— Exercise details —
From the entries below, work out the number of lines that hold the word "agent", and give that number alone.

— Record excerpts —

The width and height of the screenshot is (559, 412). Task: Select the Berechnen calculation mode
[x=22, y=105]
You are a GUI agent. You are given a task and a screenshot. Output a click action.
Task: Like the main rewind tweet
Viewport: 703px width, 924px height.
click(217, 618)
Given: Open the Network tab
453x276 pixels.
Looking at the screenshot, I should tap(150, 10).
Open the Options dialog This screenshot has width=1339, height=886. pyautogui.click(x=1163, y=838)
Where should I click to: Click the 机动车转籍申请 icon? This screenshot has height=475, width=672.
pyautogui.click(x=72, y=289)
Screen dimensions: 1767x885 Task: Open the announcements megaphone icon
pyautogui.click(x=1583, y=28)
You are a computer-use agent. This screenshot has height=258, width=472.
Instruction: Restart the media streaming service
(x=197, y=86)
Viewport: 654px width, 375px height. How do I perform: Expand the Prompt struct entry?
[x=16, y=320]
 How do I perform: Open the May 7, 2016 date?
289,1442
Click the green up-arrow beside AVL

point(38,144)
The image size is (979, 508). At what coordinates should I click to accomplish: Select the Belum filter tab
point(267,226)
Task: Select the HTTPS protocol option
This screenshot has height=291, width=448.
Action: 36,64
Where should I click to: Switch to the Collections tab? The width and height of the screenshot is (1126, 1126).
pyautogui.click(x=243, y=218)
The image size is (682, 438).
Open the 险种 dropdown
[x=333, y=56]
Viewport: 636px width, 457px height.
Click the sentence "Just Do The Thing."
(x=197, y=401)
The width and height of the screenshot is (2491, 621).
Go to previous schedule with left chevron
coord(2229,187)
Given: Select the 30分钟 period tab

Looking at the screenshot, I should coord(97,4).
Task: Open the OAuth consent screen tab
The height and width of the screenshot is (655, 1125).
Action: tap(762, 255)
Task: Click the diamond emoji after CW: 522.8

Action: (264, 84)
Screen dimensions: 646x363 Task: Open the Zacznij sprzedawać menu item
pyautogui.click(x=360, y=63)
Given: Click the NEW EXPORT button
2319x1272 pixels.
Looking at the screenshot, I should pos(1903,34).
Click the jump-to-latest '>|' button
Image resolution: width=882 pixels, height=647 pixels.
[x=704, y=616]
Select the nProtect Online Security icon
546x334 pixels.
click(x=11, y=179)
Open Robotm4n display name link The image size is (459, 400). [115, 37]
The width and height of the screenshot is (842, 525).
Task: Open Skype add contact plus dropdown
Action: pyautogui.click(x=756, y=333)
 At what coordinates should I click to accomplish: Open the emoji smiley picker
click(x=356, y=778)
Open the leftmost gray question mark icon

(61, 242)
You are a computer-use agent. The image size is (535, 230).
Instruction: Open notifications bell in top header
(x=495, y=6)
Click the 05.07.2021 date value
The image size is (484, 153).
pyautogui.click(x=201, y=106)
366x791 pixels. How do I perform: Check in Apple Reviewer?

— Answer below —
3